*Given problem 1*. According to the album page, which label released As Long as You Come to My Garden?

*Source passage*.
□ □ □ □
Studio album by Damāvand
- Released: April 14, 2023
- Genre: Experimental
- Length: 40:30
- Label: Die Schachtel

= As Long as You Come to My Garden =

2023 debut album by Damāvand

As Long as You Come to My Garden is the first album by the Italian experimental duo Damāvand, released in 2023 by the label Die Schachtel.

== Critical reception ==
As Long as You Come to My Garden was well received by the music press, with some enthusiastic reviews. The New Noise defined it as "one of the most exciting debuts not only of the Die Schachtel label, but of the entire panorama of new Italian creative music".

Richard Allen on A Closer Listen says "The video teaser for Damāvand's As Long as You Come to My Garden provides an electronic impression, while the album itself is a blend of dark ambient, drone and experimental flavors."

Mirco Salvadori on Rockerilla defined it as "work of fascinating complexity".

==Track listing==

===Original release===

Side one
| No. | Title | Writer(s) | Length |
|---|---|---|---|
| 1. | "Part 1 or Water Filled Of Immortality" | G. Ceccarini, A. Ciccarelli | 5:51 |
| 2. | "Part 2 or A gold-embroidered tent" | G. Ceccarini, A. Ciccarelli | 8:42 |
| 3. | "Part 3 or The Sultan and the Khan" | G. Ceccarini, A. Ciccarelli | 5:27 |
| Total length: |  |  | 20:01 |

Side two
| No. | Title | Writer(s) | Length |
|---|---|---|---|
| 1. | "Part 4 or A cypress-tree, sugar thy tongue, in sooth" | G. Ceccarini, A. Ciccarelli | 4:32 |
| 2. | "Part 5 or Pegasus sprung from the fiery sea" | G. Ceccarini, A. Ciccarelli | 9:57 |
| 3. | "Part 6 or Thou dost exhale the perfume sweet of clove and cinnamon" | G. Ceccarini, A. Ciccarelli | 5:39 |
| Total length: |  |  | 20:09 40:11 |

== Personnel ==
Personnel adapted from album liner notes.
□ □ □ □
*Data lines*.

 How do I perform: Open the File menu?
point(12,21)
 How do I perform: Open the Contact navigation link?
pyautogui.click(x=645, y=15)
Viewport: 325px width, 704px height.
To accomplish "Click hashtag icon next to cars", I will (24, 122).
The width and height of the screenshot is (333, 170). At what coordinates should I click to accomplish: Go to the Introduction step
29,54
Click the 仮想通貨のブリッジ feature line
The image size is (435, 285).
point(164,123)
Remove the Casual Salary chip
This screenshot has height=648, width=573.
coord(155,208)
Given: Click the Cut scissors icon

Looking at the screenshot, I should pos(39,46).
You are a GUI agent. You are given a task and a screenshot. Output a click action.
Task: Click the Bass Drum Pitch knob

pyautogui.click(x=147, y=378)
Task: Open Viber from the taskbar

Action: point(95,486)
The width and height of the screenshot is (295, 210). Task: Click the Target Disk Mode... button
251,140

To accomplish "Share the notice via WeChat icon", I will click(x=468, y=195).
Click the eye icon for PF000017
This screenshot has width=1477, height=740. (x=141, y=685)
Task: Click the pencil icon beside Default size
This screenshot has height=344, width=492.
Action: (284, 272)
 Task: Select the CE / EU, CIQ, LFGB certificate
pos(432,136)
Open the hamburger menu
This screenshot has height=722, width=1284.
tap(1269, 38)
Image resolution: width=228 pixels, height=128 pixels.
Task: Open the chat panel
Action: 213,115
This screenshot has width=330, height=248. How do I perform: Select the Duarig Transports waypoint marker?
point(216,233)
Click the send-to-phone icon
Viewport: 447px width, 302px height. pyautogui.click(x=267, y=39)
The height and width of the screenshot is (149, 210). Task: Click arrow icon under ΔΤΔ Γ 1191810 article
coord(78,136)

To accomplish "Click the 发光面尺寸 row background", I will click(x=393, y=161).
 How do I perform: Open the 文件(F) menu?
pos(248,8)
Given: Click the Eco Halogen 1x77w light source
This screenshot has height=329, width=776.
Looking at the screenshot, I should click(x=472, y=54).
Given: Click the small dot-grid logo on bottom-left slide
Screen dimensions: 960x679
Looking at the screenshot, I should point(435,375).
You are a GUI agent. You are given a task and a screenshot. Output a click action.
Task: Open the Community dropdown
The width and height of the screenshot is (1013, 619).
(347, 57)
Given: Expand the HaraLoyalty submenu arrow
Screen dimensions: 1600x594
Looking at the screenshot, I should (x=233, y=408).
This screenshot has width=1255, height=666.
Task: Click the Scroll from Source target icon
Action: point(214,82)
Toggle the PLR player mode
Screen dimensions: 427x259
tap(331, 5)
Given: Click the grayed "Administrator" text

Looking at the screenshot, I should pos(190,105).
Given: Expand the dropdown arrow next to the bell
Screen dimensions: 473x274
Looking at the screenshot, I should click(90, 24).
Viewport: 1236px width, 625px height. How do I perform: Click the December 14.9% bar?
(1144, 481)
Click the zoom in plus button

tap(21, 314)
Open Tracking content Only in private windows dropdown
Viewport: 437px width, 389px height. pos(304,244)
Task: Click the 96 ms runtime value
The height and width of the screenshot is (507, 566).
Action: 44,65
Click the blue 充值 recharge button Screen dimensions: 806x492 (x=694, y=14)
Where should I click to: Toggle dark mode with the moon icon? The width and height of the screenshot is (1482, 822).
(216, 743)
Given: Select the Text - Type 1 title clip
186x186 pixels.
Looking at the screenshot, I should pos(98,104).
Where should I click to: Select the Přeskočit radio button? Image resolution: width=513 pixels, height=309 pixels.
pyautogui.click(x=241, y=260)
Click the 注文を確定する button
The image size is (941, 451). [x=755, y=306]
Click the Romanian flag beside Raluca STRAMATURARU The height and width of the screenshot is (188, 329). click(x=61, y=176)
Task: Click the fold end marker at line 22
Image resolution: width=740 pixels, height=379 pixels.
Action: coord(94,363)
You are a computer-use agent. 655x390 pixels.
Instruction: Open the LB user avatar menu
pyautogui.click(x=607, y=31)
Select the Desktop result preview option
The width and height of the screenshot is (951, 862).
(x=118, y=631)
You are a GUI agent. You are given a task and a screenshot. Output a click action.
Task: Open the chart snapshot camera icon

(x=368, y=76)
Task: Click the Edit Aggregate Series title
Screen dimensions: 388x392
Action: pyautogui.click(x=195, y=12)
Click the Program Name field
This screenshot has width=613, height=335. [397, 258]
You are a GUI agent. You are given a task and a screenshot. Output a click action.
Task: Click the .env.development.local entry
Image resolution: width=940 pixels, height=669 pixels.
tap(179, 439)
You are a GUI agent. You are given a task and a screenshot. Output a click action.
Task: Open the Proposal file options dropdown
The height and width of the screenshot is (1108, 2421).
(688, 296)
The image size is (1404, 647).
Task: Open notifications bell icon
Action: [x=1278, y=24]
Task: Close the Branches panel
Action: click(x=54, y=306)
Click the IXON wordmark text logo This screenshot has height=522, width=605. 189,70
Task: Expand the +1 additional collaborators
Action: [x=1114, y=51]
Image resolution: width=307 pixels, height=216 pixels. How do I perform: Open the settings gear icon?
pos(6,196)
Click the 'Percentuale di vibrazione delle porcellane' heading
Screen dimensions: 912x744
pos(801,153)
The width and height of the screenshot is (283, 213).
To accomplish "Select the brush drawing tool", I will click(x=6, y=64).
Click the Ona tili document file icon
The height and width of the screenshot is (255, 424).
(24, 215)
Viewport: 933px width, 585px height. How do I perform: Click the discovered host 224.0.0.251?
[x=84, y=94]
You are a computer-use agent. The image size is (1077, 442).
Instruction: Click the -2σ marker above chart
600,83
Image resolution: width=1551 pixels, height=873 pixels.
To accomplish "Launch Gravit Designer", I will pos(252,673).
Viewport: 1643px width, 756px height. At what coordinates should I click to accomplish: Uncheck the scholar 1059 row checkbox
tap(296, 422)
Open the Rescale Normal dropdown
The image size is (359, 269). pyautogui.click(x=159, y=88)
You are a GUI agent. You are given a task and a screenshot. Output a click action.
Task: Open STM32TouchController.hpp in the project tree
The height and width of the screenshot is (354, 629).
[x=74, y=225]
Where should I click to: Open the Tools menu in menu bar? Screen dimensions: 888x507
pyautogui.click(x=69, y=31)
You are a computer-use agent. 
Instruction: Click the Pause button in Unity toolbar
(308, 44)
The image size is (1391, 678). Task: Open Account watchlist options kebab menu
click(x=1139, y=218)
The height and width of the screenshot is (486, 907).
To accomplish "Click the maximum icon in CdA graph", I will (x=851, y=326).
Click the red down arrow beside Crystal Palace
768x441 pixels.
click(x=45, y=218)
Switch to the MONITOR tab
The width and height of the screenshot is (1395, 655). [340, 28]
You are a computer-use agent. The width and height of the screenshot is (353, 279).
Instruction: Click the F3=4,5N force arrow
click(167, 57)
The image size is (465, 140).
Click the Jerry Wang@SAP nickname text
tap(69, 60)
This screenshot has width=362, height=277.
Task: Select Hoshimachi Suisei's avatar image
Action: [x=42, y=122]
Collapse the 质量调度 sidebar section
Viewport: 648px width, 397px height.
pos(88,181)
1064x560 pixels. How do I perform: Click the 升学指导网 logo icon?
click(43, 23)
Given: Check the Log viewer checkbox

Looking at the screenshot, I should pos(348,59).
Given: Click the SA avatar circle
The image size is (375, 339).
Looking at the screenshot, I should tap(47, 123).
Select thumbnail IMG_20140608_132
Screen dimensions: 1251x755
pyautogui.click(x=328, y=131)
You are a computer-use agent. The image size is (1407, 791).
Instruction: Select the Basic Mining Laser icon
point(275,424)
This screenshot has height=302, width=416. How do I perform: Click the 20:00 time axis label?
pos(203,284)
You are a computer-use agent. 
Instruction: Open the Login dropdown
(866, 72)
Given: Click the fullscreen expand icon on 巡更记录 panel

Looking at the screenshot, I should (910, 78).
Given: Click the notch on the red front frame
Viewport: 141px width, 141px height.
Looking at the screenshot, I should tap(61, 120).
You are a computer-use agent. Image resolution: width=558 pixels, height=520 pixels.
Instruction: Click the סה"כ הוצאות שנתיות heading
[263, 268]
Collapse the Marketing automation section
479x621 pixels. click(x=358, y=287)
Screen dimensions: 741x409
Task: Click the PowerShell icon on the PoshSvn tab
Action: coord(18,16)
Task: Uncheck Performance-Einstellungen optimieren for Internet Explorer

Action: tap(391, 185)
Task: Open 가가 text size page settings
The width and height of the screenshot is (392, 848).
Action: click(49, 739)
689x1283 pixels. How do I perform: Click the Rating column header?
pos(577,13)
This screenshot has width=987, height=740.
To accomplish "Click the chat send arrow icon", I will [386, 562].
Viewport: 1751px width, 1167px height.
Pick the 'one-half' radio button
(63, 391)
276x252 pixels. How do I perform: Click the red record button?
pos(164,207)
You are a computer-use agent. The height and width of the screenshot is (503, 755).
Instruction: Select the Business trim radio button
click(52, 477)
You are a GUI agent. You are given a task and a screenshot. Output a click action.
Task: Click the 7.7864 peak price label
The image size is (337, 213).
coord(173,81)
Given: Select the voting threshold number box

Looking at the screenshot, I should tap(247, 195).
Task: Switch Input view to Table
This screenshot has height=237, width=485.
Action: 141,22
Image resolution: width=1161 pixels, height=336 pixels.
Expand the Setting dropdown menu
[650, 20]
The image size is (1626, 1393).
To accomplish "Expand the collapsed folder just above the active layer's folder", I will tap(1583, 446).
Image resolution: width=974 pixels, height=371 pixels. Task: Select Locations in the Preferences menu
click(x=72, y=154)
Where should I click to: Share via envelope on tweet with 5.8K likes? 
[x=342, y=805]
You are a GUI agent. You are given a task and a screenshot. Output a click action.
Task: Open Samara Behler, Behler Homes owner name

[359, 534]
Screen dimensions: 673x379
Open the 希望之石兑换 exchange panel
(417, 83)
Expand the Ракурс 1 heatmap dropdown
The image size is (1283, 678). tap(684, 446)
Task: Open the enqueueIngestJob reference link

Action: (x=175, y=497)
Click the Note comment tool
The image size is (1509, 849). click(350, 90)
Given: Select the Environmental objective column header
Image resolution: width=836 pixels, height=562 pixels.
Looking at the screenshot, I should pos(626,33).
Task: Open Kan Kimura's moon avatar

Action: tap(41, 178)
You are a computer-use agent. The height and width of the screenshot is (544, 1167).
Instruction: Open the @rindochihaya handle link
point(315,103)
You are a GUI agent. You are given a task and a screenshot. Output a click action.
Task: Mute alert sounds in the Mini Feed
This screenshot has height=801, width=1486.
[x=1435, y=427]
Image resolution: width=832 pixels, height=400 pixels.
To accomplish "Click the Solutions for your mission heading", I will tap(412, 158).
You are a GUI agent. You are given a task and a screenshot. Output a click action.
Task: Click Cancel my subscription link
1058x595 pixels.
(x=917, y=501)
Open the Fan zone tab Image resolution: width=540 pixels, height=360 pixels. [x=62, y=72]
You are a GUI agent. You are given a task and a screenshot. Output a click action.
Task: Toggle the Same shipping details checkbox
□ □ □ □
*Given problem 2*. In the rows, start at the line containing "The image size is (1391, 678)." and stop after the line containing "Looking at the screenshot, I should tap(47, 123).". Repeat those lines with "Crystal Palace" swapped for "Aston Villa", changing nothing else.

*Exercise output 1*. Die Schachtel

*Exercise output 2*.
The image size is (1391, 678). Task: Open Account watchlist options kebab menu
click(x=1139, y=218)
The height and width of the screenshot is (486, 907).
To accomplish "Click the maximum icon in CdA graph", I will (x=851, y=326).
Click the red down arrow beside Aston Villa
768x441 pixels.
click(x=45, y=218)
Switch to the MONITOR tab
The width and height of the screenshot is (1395, 655). [340, 28]
You are a computer-use agent. The width and height of the screenshot is (353, 279).
Instruction: Click the F3=4,5N force arrow
click(167, 57)
The image size is (465, 140).
Click the Jerry Wang@SAP nickname text
tap(69, 60)
This screenshot has width=362, height=277.
Task: Select Hoshimachi Suisei's avatar image
Action: [x=42, y=122]
Collapse the 质量调度 sidebar section
Viewport: 648px width, 397px height.
pos(88,181)
1064x560 pixels. How do I perform: Click the 升学指导网 logo icon?
click(43, 23)
Given: Check the Log viewer checkbox

Looking at the screenshot, I should pos(348,59).
Given: Click the SA avatar circle
The image size is (375, 339).
Looking at the screenshot, I should tap(47, 123).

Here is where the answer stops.